» Reading text:
Turning an office into a home

Remember your family doctor? The person who knew your whole history? Who would see you outside of office hours and on weekends? IBM and healthcare advocates want to bring the family doctor back... in the form of a new model for primary care: the Medical Home. And in this new world, he or she will even make house calls—albeit virtually.

"It started about three years ago," remembers Dr. Paul Grundy, IBM's director of healthcare transformation. "We were talking about all the things that large employers in the U.S. like IBM had done to reduce costs and improve quality and we realized we were failing to address a fundamental issue: primary care."

Shortly afterwards, he helped found the Patient-Centered Primary Care Collaborative (PCPCC), a coalition of large employers, consumer organizations and medical providers. They developed a healthcare model based on the premise that more holistic primary care could save money by reducing the incidence of major health problems later in life.

From episodic care to holistic care

In the Medical Home model, the primary care physician acts as healthcare "coach", leading the team that manages a patient's wellness, preventative and chronic care needs. He or she spends more time with each patient in person, is available via email and phone for consultation; offers expanded hours and coordinates care across the individual's entire care team.

For example, a diabetic in the Medical Home model could give daily blood test readings by phone, email or even a state-of-the-art remote monitoring device and get medical instructions the moment he needs them, rather than wait for an appointment. The care team would have a holistic health plan in place focusing on diet and exercise as well as monitoring glucose levels.

Countries outside of the U.S. are also taking new approaches to primary care. In the U.K., they have adopted a similar "family doctor" model that provides better accessibility to one's general practitioner and continuity of care for patients, which leads to better patient satisfaction.

» Provided material:
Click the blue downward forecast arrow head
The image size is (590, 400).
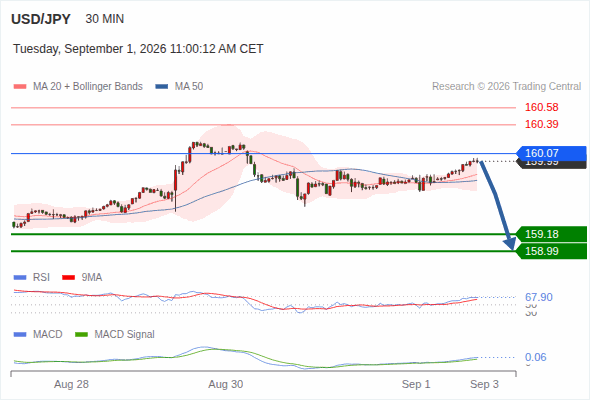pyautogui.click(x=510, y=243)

* * *

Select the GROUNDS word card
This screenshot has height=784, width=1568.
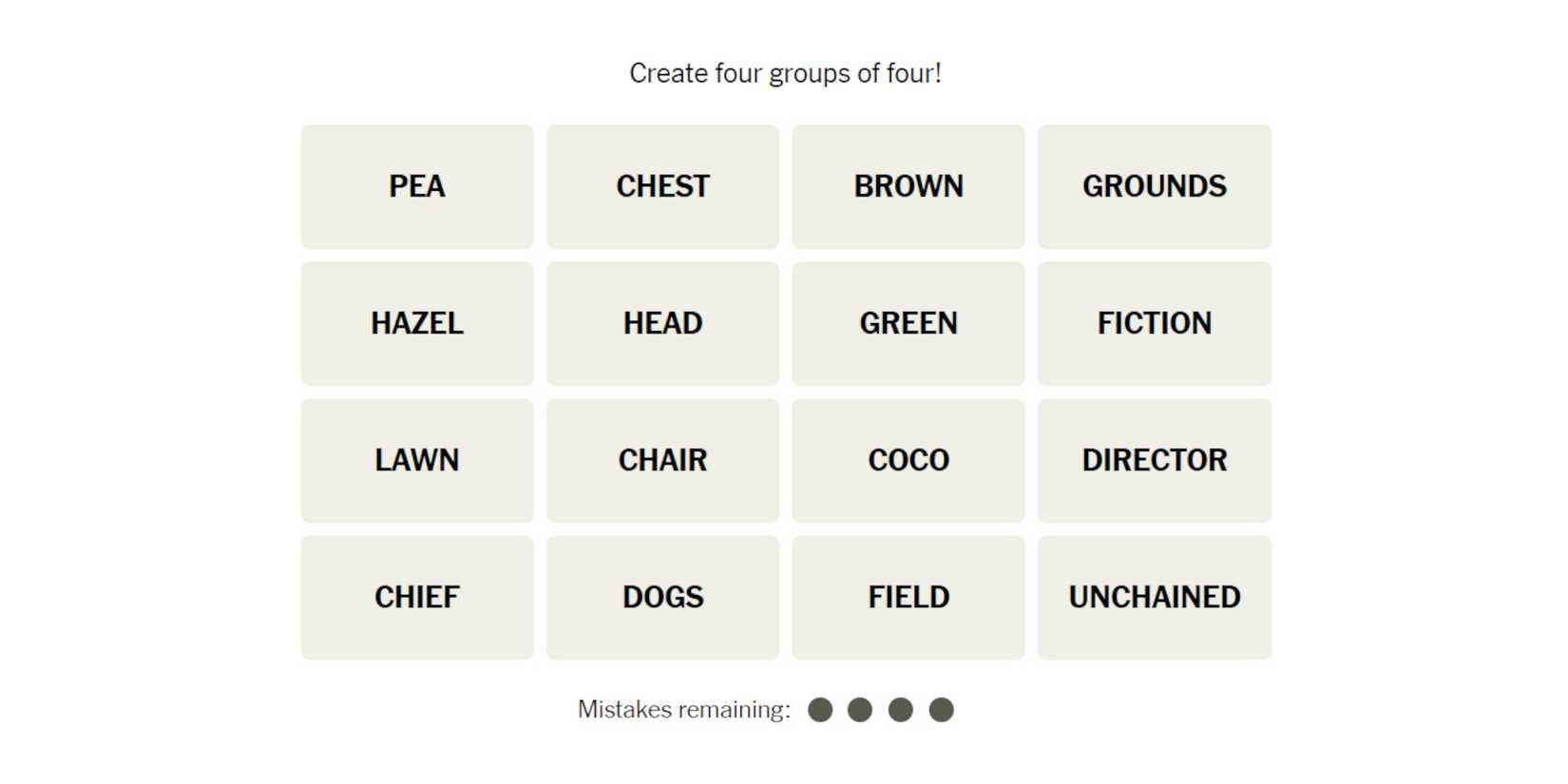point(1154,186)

» Tasks to perform:
1. According to the text on the Medical Home, what kinds of members make up the Patient-Centered Primary Care Collaborative?
2. From the text on the Medical Home, copy the passage that starts at the words "In the Medical Home model, the" and ends after "monitoring glucose levels.".

» Answers for this exercise:
1. Large employers, consumer organizations and medical providers.

2.
In the Medical Home model, the primary care physician acts as healthcare "coach", leading the team that manages a patient's wellness, preventative and chronic care needs. He or she spends more time with each patient in person, is available via email and phone for consultation; offers expanded hours and coordinates care across the individual's entire care team.

For example, a diabetic in the Medical Home model could give daily blood test readings by phone, email or even a state-of-the-art remote monitoring device and get medical instructions the moment he needs them, rather than wait for an appointment. The care team would have a holistic health plan in place focusing on diet and exercise as well as monitoring glucose levels.